EU新規加盟のルーマニアとブルガリアからの労働者の受け入れをめぐる議論

カテゴリー:外国人労働者

スペインの記事一覧

  • 国別労働トピック:2006年12月

2007年、ルーマニア及びブルガリアがEUに正式に加盟する。これに対し、イギリスやフランスなど一部のEU諸国では、ルーマニア及びブルガリア両国の労働者の自由な移動を一定期間制限する「モラトリアム」措置をとることを既に決定している。こうしたなか、2006年10月31日、モラティノス外相は、スペインも同種の措置を導入する予定であることをある通信社主宰のセミナーで発表した。

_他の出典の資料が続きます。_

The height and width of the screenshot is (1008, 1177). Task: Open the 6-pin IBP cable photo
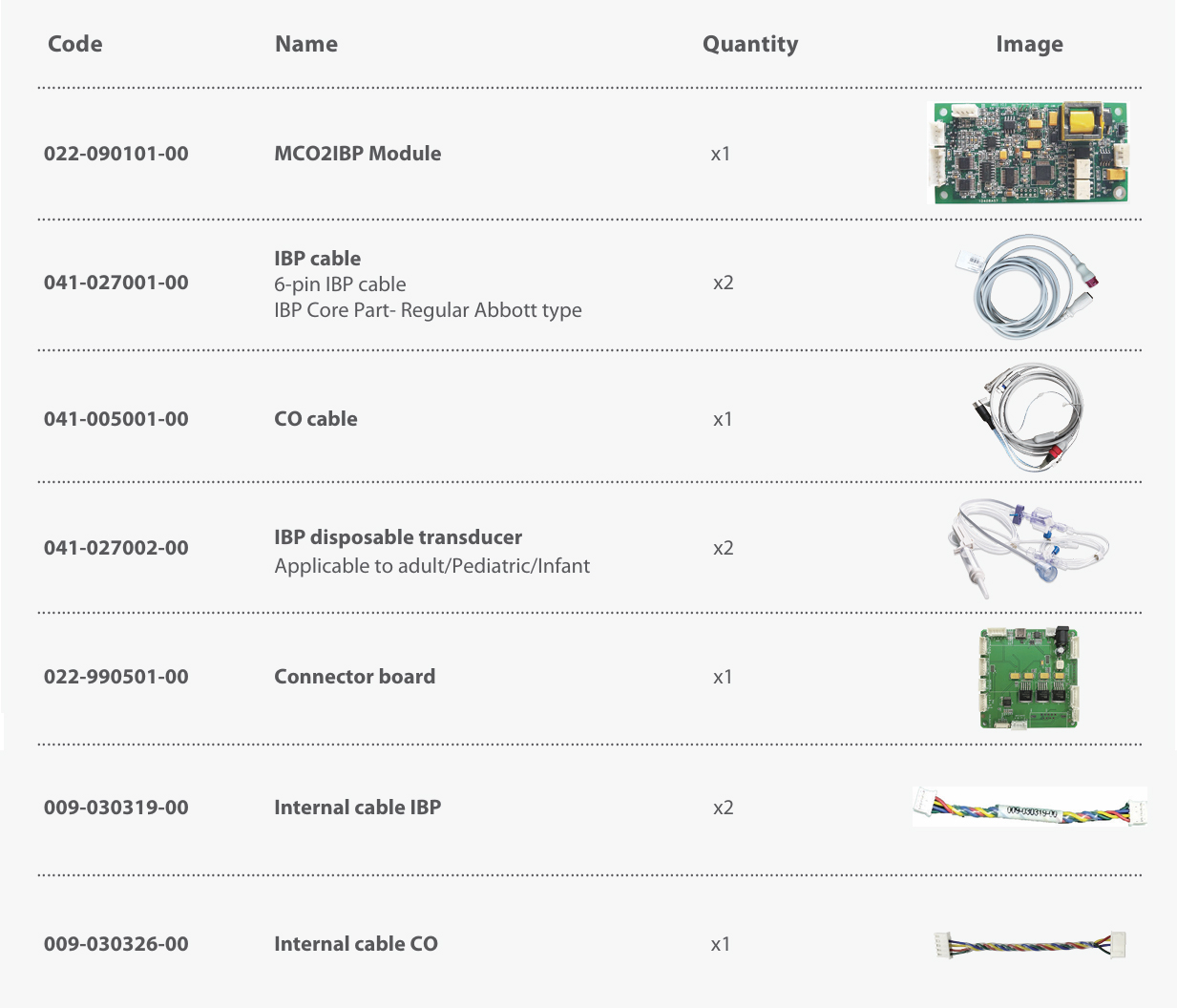point(1028,284)
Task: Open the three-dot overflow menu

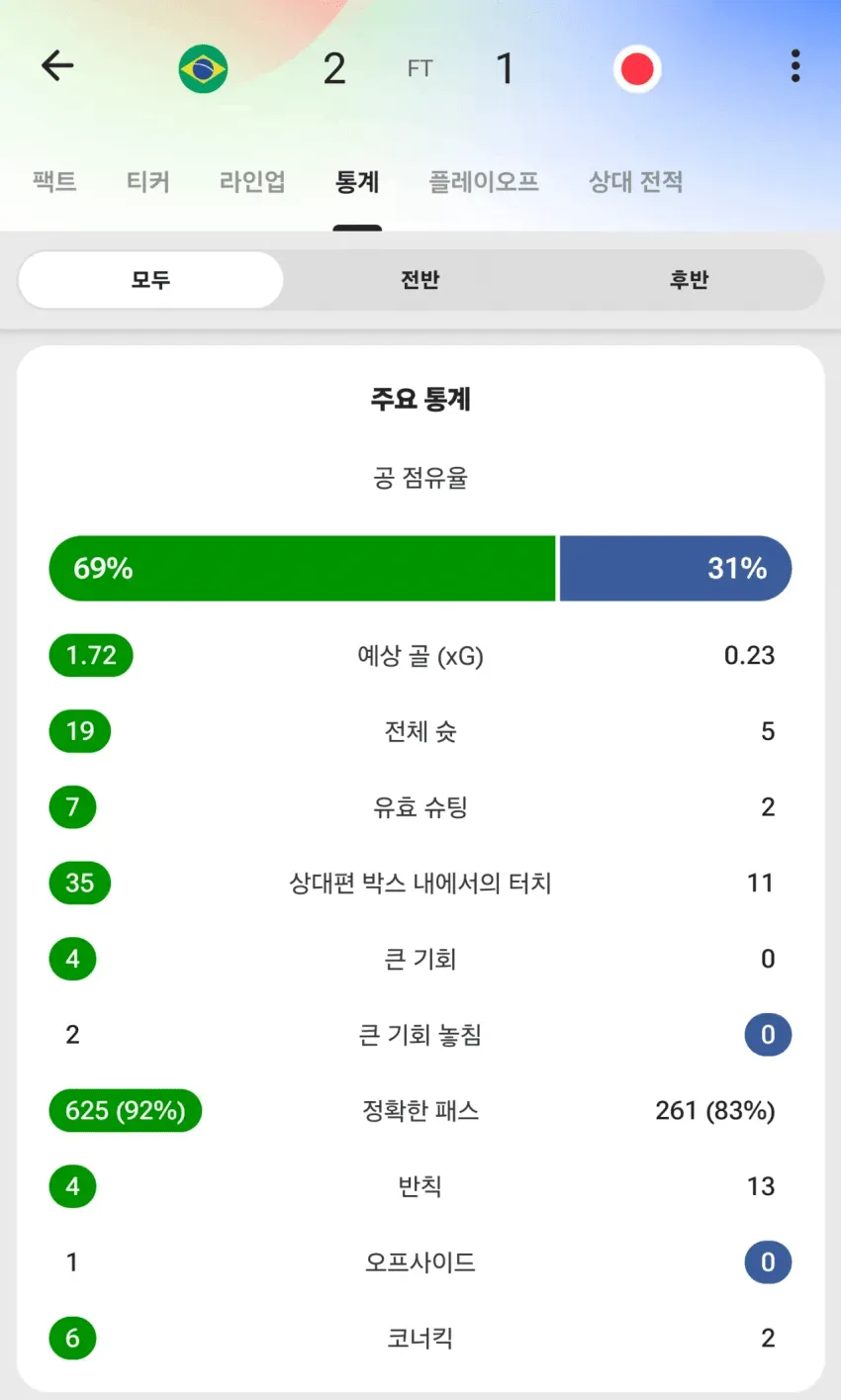Action: [x=794, y=66]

この措置に対して、他のEU諸国だけでなくスペイン政府内からも反対の声があがっているが、外相は、2004年のEU拡大に際し加盟諸国が同種の措置をとったことから、今回の導入を決定したとしている。ちなみに、EUでは新規加盟諸国の労働市場開放はEUにとってメリットであると繰り返しているが、加盟各国は一定の労働者移動制限措置をとる自由を有する。

外相のこうした発言の一方で、移民を担当する労働省ではまだ具体的な措置を決定していない。モラティノス外相の発言とほぼ同じ頃、カルデラ労働大臣は、別の経済セミナーの席で「両国からの労働者に対する措置については、労組及び雇用者団体と交渉中である」と発言した。労働省では10月25日、二大労組のUGTとCC.OO.、ならびにスペイン経団連(CEOE)の代表との間で非公式会談を行い、意見を聴取の上、再度会合を行う意向を伝えていたばかりであったため、モラティノス外相の発言に対して労組からの批判の声があがった。しかし、労組や雇用者団体は一定期間の制限措置を設けることには、基本的に賛成の意を表明している。

一方、入国管理の権限を有する警察側からもモラトリアムに対する批判の声が出ている。ルーマニアとブルガリアがEUに加盟すれば、両国市民はEU内の他の諸国への移動、居住が自由になる。しかし、その権利を認める一方で、労働力として労働市場への参入を制限するというのは、いわば生計をたてる手段を事実上禁じておきながらただ居住することだけは認めるという、きわめて矛盾した方法である。労働が認められないために、違法な労働に就いたり、犯罪行為に走る可能性も高い。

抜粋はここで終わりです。